The first egg is most expensive |

The first egg is most expensive

by Karen Brier
Special to The R-CKaren Brier's chicken palace.

We found the first egg from our chickens this weekend – a whole month ahead of schedule. It is beautiful, but should really be solid gold considering how much it cost. It didn’t seem like a lot at the time, but when you add it up, it’s a little scary.

We got the chickens in October last year for about $80. Over the last four months we’ve spent almost $500 on heat lamp fixtures, heat lamp bulbs, bedding material, chick and chicken feeders and waterers, organic food and a few toys. They spent the first couple of months inside, then we moved them outside in December. We were lucky to have a shed that worked great as a chicken house with just a few modifications, about $100 for wood and wire and flashing. It has a person door, windows for ventilation and insulation and Sheetrock. The problem was that they just kept growing and growing. The house is a good size, 5 square feet per bird, but they really needed more room.

We did a lot of research and planned a chicken run. With the predators here, it needed to be strong and secure. With posts and wire and mesh for the roof it was almost a $1,000. With all the other projects, it just had to wait. We finally started construction in November and got four corner posts in just as that freezing cold weather hit. By the time it warmed up enough to pour concrete again, our wonderful handyman, Sam, had hurt his back. Then other projects, like our new solar panels, took all our attention for a while.

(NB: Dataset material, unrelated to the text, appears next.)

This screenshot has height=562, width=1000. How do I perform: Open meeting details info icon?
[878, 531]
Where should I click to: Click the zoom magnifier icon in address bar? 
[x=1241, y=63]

I kept feeling so guilty about the chickens, so we started working on it again and I’m happy to announce we finished over Presidents’ Day weekend. Strong fence posts to withstand the wind. Heavy gauge ranch wire to keep out coyotes and other critters. The flying predators were more of a challenge. We covered the run with a custom shade cloth we ordered from Silver State for $350. It’s attractive and strong and should keep the hawks and owls outside while keeping the chickens inside. Plus it lets in enough sun during the winter while providing needed shade in the summer.

I think the only real danger left is our dog, Sophie. We love her, but she’s a Lab. They’ve been bred for hundreds of years to catch birds so her instinct is to get into that pen. We’ve been training her, but clearly it is going to take time and we may have to extend our invisible dog fence around the pen. In the meantime, we created a wire mesh perimeter and buried it under rocks and dirt. So glad we did, because we came home the first day to find something had been digging under the gate, the one spot we didn’t protect. Stop by for a tour sometime so we can show off our chicken palace.